The below media release is from 2July 2015 has been provided by James Plumb and Johanna Kennerley, Carter Newell
Land Court Objections for Environmental Authorities re-introduced
On Friday 17 July 2015, the State Development and Public Works Organisation and Other Legislation Amendment Bill 2015 (bill) was passed. The bill was originally introduced into Queensland Parliament by the Minister for Natural Resources and Mines and State Development (Minister) with the stated aim of restoring community objection rights relating to mining developments.
The most significant amendment is the repeal of s 47D of the State Development and Public Works Organisation Act 2015(Qld) (SDPWOA), previously introduced by the Newman LNP government.
Section 47D of the SDPWOA applied to all existing and newly declared coordinated projects.
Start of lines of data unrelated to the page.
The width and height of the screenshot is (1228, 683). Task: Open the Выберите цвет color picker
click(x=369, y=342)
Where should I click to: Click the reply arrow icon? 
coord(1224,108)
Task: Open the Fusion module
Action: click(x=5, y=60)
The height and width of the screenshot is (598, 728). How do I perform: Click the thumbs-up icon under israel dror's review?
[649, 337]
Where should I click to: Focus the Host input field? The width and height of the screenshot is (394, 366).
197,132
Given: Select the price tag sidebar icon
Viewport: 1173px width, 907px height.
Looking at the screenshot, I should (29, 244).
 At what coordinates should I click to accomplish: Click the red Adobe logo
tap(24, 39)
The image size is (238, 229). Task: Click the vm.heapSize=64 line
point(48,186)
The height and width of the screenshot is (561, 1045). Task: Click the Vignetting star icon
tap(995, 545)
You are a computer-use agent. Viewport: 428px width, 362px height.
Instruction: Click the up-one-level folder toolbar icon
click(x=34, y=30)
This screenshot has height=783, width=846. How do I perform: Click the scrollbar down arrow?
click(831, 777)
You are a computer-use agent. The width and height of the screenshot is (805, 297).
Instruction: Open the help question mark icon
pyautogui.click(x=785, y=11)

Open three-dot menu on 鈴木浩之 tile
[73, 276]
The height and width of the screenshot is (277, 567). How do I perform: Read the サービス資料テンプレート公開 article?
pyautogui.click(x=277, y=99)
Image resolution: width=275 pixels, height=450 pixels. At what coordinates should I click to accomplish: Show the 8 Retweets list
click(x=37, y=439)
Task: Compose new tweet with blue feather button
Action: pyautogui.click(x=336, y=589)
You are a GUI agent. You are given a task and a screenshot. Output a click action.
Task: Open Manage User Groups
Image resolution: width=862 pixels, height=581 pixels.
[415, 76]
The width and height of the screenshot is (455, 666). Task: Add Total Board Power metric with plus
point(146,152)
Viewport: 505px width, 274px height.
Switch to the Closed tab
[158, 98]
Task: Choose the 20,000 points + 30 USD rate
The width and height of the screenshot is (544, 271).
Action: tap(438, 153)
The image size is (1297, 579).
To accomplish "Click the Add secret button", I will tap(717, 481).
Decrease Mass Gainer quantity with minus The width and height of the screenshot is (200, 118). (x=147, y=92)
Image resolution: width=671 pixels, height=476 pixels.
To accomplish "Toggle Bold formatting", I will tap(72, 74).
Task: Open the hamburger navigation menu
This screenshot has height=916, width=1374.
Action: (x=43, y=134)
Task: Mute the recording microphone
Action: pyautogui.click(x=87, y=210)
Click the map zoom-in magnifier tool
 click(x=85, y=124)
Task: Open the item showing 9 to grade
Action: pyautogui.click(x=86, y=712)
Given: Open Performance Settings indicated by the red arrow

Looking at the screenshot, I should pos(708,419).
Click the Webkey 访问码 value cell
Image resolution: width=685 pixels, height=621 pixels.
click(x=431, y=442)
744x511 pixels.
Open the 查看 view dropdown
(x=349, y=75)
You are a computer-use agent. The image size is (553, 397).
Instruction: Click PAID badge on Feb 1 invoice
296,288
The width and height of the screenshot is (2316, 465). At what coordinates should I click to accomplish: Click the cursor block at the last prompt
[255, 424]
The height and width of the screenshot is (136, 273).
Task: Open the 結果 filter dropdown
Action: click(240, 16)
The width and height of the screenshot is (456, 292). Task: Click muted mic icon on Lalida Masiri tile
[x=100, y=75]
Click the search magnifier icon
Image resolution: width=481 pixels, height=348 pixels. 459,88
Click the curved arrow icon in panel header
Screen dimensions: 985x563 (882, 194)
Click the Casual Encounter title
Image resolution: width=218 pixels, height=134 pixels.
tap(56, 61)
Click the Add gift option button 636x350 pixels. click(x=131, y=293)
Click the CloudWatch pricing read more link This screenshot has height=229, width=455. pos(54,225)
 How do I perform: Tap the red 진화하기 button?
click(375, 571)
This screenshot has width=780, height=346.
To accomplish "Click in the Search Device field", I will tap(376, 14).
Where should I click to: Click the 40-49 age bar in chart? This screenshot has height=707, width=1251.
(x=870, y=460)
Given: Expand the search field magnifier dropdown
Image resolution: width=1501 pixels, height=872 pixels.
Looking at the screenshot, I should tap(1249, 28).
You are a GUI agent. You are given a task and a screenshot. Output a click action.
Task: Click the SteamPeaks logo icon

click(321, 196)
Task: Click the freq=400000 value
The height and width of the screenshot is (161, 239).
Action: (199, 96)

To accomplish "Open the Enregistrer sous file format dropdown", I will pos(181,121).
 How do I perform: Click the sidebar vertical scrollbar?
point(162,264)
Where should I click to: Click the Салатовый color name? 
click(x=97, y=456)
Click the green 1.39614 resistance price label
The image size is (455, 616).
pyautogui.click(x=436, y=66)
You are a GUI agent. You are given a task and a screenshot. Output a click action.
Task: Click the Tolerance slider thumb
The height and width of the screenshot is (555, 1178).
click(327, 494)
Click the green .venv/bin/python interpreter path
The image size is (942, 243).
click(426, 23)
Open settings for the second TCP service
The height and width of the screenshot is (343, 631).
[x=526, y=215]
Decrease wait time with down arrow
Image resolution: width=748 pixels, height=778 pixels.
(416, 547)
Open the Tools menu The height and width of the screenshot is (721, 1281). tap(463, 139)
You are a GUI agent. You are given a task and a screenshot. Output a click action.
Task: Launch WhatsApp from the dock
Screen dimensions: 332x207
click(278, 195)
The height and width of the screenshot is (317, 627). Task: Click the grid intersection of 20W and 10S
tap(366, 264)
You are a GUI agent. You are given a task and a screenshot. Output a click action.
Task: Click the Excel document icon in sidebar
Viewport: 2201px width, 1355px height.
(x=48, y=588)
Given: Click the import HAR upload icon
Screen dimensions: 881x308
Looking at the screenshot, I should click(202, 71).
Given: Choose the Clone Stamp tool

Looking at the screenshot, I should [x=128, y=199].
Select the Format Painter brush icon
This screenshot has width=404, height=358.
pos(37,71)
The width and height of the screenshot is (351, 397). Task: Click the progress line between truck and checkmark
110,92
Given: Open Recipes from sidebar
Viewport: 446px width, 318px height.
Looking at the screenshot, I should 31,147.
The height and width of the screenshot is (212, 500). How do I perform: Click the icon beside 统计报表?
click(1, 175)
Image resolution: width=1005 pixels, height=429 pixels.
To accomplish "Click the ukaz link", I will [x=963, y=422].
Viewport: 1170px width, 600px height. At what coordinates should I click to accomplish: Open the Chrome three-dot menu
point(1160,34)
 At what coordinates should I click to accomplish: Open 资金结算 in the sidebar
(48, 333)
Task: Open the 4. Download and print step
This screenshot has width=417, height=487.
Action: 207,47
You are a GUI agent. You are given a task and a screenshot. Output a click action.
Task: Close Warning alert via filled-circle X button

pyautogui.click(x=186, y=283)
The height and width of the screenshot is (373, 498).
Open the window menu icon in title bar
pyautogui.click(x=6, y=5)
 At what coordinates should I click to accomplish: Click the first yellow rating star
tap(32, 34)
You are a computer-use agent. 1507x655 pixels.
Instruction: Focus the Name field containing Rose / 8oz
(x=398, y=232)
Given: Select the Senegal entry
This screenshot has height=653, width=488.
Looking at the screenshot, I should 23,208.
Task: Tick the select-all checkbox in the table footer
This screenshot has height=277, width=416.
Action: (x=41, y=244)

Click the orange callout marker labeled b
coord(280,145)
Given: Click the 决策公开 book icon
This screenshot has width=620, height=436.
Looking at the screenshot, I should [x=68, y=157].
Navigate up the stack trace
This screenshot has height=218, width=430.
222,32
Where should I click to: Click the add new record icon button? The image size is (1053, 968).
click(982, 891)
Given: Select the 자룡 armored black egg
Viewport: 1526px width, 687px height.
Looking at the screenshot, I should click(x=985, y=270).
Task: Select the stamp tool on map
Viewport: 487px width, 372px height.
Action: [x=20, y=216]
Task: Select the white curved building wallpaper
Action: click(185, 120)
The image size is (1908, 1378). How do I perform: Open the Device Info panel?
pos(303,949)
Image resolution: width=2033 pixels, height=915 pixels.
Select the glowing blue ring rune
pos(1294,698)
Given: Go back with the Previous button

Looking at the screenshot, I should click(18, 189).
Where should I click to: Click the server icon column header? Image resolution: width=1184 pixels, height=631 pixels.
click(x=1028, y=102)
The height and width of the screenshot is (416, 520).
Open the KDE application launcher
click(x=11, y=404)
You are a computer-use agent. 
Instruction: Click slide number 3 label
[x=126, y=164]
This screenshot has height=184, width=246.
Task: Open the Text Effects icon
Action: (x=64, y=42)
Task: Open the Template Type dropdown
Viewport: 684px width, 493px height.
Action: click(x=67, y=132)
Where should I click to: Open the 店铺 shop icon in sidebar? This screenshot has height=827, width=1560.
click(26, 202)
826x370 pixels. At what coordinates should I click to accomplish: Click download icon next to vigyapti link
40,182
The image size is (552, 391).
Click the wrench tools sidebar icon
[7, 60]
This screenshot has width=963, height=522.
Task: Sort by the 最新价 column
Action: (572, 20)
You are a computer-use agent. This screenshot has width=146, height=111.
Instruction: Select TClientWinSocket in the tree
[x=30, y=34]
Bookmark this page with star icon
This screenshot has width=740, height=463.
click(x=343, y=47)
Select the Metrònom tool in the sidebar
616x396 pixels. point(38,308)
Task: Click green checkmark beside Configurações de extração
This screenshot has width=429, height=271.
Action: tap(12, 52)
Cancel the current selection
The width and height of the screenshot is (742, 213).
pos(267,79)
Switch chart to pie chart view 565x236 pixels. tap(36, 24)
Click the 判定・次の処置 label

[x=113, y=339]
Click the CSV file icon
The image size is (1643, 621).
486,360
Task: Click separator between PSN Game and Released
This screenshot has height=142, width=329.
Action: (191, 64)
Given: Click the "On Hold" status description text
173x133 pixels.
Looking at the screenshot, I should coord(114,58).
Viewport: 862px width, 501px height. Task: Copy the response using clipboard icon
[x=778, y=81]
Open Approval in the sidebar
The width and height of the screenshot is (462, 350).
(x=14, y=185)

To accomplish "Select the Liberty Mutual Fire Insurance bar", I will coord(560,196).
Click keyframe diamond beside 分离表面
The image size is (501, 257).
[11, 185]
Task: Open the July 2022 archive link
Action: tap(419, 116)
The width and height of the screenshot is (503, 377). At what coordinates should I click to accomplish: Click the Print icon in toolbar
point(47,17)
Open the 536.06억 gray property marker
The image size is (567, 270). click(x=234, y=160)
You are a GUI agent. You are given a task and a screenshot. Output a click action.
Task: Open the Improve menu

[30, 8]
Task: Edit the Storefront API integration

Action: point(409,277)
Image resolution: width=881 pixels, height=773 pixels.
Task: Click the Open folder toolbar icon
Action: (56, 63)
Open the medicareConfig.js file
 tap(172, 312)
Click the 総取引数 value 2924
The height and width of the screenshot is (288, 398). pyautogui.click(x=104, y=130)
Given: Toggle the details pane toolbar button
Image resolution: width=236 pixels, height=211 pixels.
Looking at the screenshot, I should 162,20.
It provided that the assessment of conditions imposed under an Environmental Authority (EA) for mining activities by the Coordinator General could not be objected to under the Environmental Protection Act 1994 (Qld). The removal of objection rights allowed proponents to avoid additional potential proceedings in the Queensland Land Court, and with that, the additional delay and costs that such objection hearings cause.
The repeal of s 47D of the SDPWOA was an election promise made by the Palaszczuk Government, with a view to restoring community objection rights relating to mining developments. The proposed amendment will ensure all applications for EAs will be subject to public notification and submissions by objectors. The Minister cited the concerns of rural landholders and communities regarding environmental issues such as water pollution and land degradation.
Shadow Minister Cripps, in opposing the repeal, noted that the Land Court has no jurisdiction to amend conditions for projects approved by the Coordinator General and that the repeal does not change this position:
‘When the Land Court heard the matter, the court would then advise that it had no jurisdiction to hear an objection that pertained to conditions placed on an EA for a resource project by the Coordinator-General. The amendment that I moved on 9 September 2012 clarified the matter so that an objection could not be lodged in the first instance and that the time and the money of the applicant, the respondent and the court was not unnecessarily wasted.’
Mr Michael Roche, Chief Executive of Queensland Resources Council, raised concerns regarding the repeal, stating that ‘the changes reopen an avenue used by activists to frustrate mining projects by clogging the Land Court with futile legal action’.1
Judicial immunity in Land Court proceedings
The bill as passed also includes amendments to the Land Court Act 2000 (Qld). The amendments confirm that Land Court members and registrars are conferred the same privileges regarding judicial immunity and protection as a member or registrar of the Supreme Court.
This amendment was included in response to concerns received after the Supreme Court’s finding in BHP Billiton Mitsui Coal Pty Ltd v Isdale2 that the hearing of an objection under the Mineral Resources Act 1989 (Qld) and the Environmental Protection Act 1994 (Qld) is not a ‘proceeding’, requiring disclosure under chapter 7 of the Uniform Civil Procedure Rules 1999 (Qld). Since that decision, there had been concern among Members of the Land Court that they could be exposed to personal liability, as the Land Court’s statutory immunity only extended to ‘proceedings’. The changes clarify that the immunity granted to Land Court members extends to the exercise of administrative function as well as judicial powers.
The amendments also allow the Land Court to introduce its own rules for proceedings.
NSW removes consideration of ‘economic considerations’ from approvals process
The New South Wales Government has released proposed amendments to the planning policy governing the assessment of mining proposals.
It is proposed that the State Environment Planning Policy (Mining, Petroleum Production and Extractive Industries) 2007, known as the Mining SEPP, be amended to remove the requirement for the significance of the resource (and the economic benefits of developing the resource) to be the primary consideration in the development approval process. The relevant provision of the Mining SEPP is clause 12AA, which was originally introduced in November 2013.
The repeal of this section results in economic considerations not being prioritised in the assessment of mining development, and may lead to other factors, such as environmental protection and social welfare, naturally being given more weight in the assessment process.
Planning Minister Rob Stokes states ‘the protection of the environment and the promotion of the social and economic welfare of the community have always been objects of planning legislation’.
Submissions on the proposed amendment close on 21 July 2015.